EDINBURG — A resolution that would have temporarily granted Superintendent Mario Salinas a greater degree of hiring autonomy sparked controversy Tuesday on the Edinburg Consolidated Independent School Board of Trustees and was ultimately rejected in a split vote.

The resolution was billed as a way to give the new superintendent hiring flexibility in order to reorganize staff while schools continue to reopen.

As it was originally written, the resolution would have suspended certain board hiring provisions contained within local district policy and allowed the superintendent to act as the final authority for the employment of contractual and non-contractual personnel.

It would have also allowed the superintendent to hire TRS retirees to fill positions in the district. The resolution was originally planned to last through December of this year.

Critics of the resolution — namely Carmen Gonzalez, Xavier Salinas, Oscar Salinas, and Dominga “Minga” Vela — opposed it for a variety of reasons. Some expressed concern over the retire/rehire exemption while others were worried about the impact the resolution would have on current district employees.

“As you already know, there are many of our ECISD staff that have been waiting, hoping and praying for an ECISD opportunity,” Vela said Tuesday. “Please, do not take that opportunity away from our present staff. Because at the end of the day, we are all family at ECISD.”

None of the trustees who opposed the resolution criticized Salinas and some even reaffirmed their support for him.

Salinas, and board supporters of the resolution, argued that the resolution gave the new superintendent the power he needs to fulfill his mandate.

“The larger the pool of qualified applicants, in my opinion, the higher degree of the quality of the pool,” Salinas said. “Therefore, enabling me as a superintendent to make it easier for me to hire the most qualified individual that I can find. I owe it to the students of the school district to find the most qualified individual for the school district. If I fail in doing that I fail as a superintendent, and I’m out of here. Period.”

Board supporters of the resolution — Mike Farias, Louie Alamia, and Letty Garcia — also said the new superintendent needs help administratively and that hiring decisions need to be made quickly. They argued that Salinas deserves trust and support from the board and doesn’t need to be micromanaged.
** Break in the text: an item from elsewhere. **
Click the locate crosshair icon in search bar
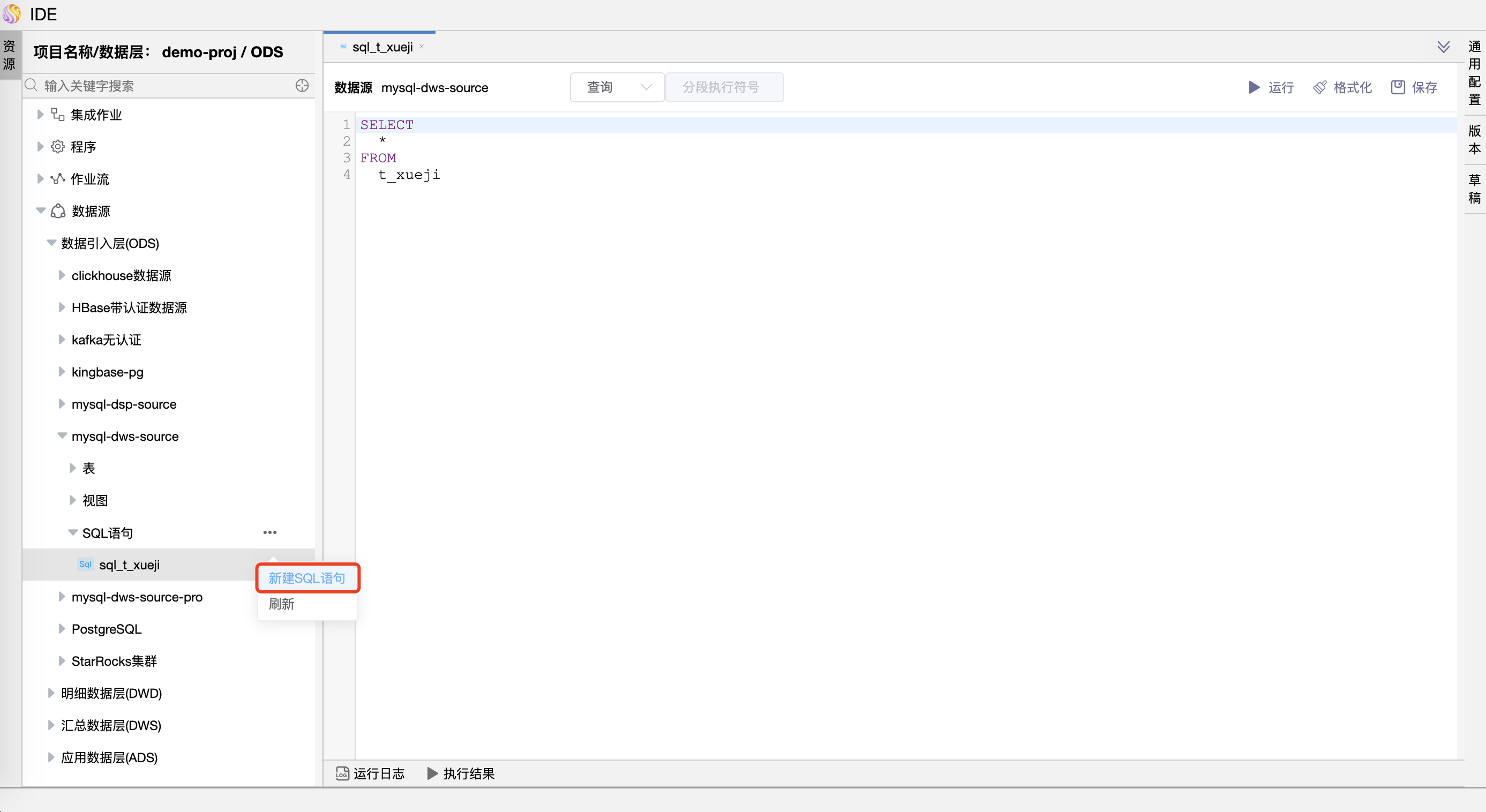Viewport: 1486px width, 812px height. [301, 85]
“I’ll be the first to say, this board has way too much authority and power,” Farias, the board president, said. “Way too much. And all that this is trying to do is pull us out of the process so he can make his decision and pick his cabinet. That’s it.”
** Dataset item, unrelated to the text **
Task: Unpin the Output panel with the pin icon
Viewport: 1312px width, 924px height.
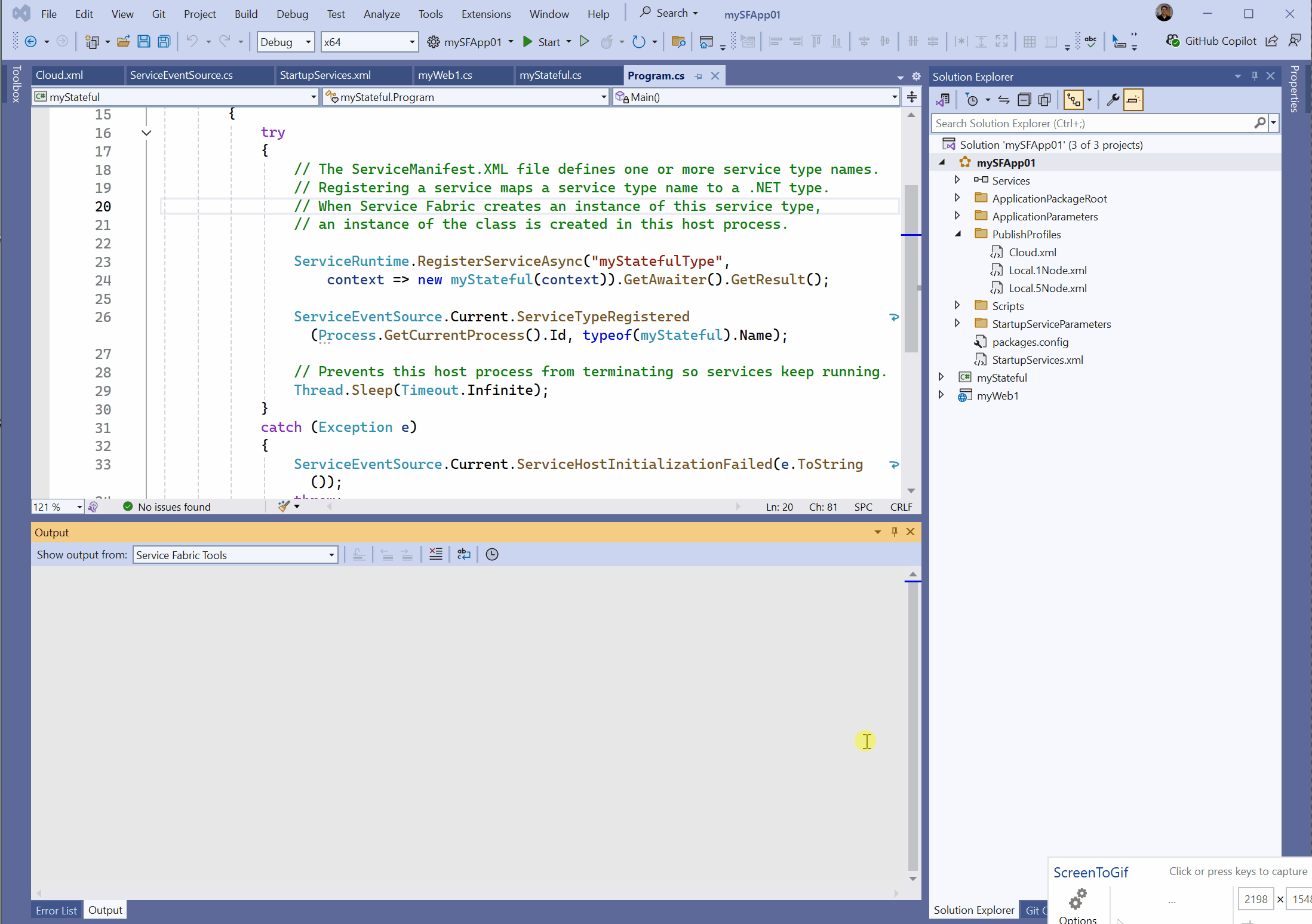Action: pyautogui.click(x=894, y=532)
Alamia, the board’s only freshman trustee, also called the retire-rehire concerns hypocritical.

“Where was this retire-rehire stoppage when we brought back Mr. Gilbert Garza as an interim superintendent two years ago,” he asked. “Not only that, he did not have his certification to be a superintendent two years ago.”

Supporters of the resolution were ultimately out-voted. A compromise amendment that would have changed the expiration date of the resolution from December to May, and restricted personnel affected by it to central office staff, was also rejected.

“I think we don’t need a resolution to allow the superintendent to do the right thing,” Carmen Gonzalez said. “There’s enough policies in place that will give him that opportunity.”

The often pointed discussion illustrated some deep fissures on the board.

After the vote, Alamia read a prepared statement criticising a senior board member who shared part of their agenda packet prior to the meeting. He said that document should have stayed out of the public eye and called for the trustee to be excluded from executive session.

“There is a senior board member serving on the ECISD board who openly admitted to me that the ECISD board packet that was shared by Truth Tellers of RGV was her board packet,” he said. “Understanding this information makes me feel very uncomfortable and also requires me to inform the public that we are not here for the amusement of this Facebook page or other entities that try to demoralize our families, our administration or us as individuals. I don’t feel it is in the best interest for this board to go into executive session with this senior board member present.”

The Facebook page Alamia referenced is anonymously operated and has been a frequent critic of his. The page primarily posts about Edinburg CISD gossip and local political news, and has posted about rumors of high level administration changes at the district and made allegations of cronyism at the district for weeks.

Carmen Gonzalez said that she was the senior board member Alamia was talking about, but she denied being in cahoots with any blog and defended sharing agenda packet information with the community. She said she would be attending executive session.

“Once I get the packet, the agenda packet, in my house, it becomes public information. And we’re talking about being transparent? There’s nothing wrong with sharing with your community what is being discussed Tuesday,” Gonzalez said. “This is not executive session. I know and have respected executive session all of my life.”